Why is it particularly beneficial over the existing form of the analyzer?
Currently, the k600analyser comes in various forms, for offline analyses we have this versions, and for online analysis there is the rome analyzer. With this approach, using ROOTANA, you get that both online and offline analysis are done via the same framework, which helps with code reuse-ability and redundancy. But, one of the major differences is that you do not require ROOT ( not recommended ) or MIDAS to analyze. Having to maintain those 2 packages is an unnecessary overhead for students/users who just want to analyze data, and do not really care for the extra load that this brings.
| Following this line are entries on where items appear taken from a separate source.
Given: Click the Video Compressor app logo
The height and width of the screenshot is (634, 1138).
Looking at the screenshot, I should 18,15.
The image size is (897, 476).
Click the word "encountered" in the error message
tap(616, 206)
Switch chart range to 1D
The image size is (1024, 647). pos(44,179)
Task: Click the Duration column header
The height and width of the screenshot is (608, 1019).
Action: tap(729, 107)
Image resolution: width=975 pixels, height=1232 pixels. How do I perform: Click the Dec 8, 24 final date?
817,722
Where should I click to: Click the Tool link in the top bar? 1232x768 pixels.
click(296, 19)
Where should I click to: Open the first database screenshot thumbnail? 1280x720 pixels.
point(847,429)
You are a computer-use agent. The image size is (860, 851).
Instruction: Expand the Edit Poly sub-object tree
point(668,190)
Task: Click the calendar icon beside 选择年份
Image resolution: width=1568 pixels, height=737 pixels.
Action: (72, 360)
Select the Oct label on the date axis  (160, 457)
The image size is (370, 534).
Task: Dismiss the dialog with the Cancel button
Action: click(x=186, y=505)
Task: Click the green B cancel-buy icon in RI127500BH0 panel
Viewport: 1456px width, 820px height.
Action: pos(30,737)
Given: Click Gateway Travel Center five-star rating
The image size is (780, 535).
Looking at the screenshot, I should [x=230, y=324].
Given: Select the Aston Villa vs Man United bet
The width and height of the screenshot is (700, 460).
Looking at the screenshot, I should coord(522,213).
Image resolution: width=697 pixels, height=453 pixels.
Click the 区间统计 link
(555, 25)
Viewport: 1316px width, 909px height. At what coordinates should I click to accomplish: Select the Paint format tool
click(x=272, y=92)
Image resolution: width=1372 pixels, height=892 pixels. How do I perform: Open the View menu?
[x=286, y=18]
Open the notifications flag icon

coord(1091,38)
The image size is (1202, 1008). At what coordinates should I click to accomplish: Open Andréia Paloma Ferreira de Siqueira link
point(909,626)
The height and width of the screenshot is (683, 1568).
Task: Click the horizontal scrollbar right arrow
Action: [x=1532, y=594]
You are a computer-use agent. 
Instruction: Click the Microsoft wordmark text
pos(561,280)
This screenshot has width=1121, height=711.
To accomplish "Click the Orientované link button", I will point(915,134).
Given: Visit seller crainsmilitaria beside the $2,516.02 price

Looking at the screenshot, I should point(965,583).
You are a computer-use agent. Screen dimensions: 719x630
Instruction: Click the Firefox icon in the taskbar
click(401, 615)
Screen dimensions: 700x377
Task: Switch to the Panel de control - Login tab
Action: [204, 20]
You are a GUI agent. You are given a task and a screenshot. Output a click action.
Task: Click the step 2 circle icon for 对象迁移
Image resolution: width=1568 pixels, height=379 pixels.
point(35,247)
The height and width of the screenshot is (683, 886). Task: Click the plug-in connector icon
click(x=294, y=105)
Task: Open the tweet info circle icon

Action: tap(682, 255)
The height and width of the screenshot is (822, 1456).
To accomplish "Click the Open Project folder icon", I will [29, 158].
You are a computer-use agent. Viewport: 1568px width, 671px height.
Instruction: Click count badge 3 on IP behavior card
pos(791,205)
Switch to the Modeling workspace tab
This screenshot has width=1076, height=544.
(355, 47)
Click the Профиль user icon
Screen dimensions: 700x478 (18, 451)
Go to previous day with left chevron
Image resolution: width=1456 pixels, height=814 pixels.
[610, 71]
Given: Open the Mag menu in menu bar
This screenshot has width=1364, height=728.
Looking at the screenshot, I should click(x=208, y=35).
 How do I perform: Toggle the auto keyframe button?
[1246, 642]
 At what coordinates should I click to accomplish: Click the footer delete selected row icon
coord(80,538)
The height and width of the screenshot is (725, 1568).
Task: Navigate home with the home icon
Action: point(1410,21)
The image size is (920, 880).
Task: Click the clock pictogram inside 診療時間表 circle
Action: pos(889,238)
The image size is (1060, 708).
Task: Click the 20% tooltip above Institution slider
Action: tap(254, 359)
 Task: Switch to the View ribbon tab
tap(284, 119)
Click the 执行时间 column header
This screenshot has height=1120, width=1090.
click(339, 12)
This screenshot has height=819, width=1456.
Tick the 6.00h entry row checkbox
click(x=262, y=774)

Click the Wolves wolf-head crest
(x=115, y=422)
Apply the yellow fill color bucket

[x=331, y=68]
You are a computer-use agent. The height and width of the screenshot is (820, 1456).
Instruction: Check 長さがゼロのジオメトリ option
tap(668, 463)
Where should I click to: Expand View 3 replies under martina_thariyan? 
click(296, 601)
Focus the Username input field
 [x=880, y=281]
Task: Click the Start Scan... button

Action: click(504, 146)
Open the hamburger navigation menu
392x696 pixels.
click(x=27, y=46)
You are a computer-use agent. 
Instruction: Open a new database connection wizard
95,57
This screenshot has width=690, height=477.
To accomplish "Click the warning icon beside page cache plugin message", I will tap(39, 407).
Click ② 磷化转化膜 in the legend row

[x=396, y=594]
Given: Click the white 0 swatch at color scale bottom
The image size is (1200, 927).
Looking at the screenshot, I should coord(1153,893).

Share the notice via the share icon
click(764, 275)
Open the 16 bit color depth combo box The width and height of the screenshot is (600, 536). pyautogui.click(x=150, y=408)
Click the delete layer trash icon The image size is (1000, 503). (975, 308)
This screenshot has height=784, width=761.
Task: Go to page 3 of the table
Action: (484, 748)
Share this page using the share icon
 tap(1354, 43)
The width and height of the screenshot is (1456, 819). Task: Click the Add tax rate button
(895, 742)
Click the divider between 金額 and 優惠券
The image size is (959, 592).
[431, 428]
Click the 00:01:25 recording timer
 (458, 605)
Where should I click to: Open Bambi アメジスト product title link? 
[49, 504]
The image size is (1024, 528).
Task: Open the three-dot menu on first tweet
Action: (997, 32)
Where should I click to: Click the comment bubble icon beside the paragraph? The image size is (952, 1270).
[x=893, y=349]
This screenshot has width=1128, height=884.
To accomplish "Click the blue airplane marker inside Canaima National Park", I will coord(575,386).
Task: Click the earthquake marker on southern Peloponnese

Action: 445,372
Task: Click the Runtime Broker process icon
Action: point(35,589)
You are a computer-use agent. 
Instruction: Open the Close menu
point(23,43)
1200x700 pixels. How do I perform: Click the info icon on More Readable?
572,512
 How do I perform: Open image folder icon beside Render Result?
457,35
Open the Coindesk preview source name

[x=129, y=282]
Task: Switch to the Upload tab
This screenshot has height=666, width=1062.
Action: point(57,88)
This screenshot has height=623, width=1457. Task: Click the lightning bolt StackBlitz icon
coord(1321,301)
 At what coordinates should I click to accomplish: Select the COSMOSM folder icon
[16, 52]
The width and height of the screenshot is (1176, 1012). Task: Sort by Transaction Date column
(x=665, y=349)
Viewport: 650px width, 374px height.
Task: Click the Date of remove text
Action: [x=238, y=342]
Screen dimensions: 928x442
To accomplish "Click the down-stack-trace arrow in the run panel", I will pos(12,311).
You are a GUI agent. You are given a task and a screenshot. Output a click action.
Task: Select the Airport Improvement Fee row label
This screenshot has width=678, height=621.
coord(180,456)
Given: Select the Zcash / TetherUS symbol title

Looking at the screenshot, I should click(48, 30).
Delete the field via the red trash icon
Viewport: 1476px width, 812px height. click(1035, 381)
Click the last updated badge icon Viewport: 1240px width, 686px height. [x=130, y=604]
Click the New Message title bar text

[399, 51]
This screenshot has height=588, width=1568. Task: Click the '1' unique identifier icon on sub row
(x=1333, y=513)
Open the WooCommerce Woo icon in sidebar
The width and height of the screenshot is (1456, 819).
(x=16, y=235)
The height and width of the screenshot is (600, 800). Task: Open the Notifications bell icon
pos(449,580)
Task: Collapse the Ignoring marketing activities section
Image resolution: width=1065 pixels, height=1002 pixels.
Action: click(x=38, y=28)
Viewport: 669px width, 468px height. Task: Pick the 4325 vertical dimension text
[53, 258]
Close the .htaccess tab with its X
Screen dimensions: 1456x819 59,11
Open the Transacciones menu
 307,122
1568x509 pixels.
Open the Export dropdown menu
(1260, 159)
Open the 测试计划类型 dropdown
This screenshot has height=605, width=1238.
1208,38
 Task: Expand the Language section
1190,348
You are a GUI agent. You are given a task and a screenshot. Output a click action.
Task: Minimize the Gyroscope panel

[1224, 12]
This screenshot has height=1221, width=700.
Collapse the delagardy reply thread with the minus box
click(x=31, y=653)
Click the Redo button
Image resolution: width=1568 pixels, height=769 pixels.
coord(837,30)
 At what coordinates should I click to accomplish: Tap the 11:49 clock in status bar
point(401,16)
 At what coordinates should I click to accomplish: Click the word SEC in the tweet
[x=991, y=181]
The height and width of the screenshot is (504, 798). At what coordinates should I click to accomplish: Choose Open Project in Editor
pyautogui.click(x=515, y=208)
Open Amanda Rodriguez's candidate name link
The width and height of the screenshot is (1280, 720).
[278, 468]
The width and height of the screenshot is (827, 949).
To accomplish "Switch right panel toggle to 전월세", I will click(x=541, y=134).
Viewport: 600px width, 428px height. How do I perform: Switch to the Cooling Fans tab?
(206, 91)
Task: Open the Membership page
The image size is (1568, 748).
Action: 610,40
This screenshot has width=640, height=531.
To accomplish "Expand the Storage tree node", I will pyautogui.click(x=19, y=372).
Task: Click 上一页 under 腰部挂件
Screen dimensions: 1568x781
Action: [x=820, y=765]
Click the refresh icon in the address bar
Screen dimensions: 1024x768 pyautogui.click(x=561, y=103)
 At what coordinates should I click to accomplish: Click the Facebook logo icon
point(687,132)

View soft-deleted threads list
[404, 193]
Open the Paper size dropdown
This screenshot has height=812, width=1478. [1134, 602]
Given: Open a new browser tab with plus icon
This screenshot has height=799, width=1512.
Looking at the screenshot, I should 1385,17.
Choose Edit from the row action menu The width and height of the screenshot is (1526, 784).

btw, my browser is moaning about the words analyser vs analyzer. ( americans ). :(
I get that the "standalone" aspect is good, but is it really worth the trouble? (sorry if this is obvious, but it is not to me)
Well... it is a preference, that makes working with ROOT easier. Everything is in C++. ;)
http://trshare.triumf.ca/~gchristian/dragon/analyzer/html/index.html <--- see here for more info.
They've basically beaten us to the punch sadly, but it is mostly where k600 daq analyses is heading. Our setup will be different for various reasons, but, the ROOT integration will be similar.
In the end ( soon soon ), if we get stuff finished, you'll get a root tree structure containing the data, instead of a .mid (raw) file. That is easier to handle, and traverse, and lessons the code (written) to analise. ;)
I'm very sleepy, so I hope I make sense here... :( But feel free to correct. or make suggestions.
Hi.
This is just to start a conversation regarding rewriting the analyzer in a more modular form (C++), that is ROOT based.